Render the items below as a JSON list of strings with one string per line, leaving out blank lines.

═════ TASK MATERIAL ═════

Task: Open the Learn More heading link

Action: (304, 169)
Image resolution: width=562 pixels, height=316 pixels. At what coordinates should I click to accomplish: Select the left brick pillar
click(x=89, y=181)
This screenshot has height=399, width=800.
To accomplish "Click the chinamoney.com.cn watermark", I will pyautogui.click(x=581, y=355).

═════

- COMPLETED EXERCISE -
[
  "Task: Open the Learn More heading link",
  "Action: (304, 169)",
  "Image resolution: width=562 pixels, height=316 pixels. At what coordinates should I click to accomplish: Select the left brick pillar",
  "click(x=89, y=181)",
  "This screenshot has height=399, width=800.",
  "To accomplish \"Click the chinamoney.com.cn watermark\", I will pyautogui.click(x=581, y=355)."
]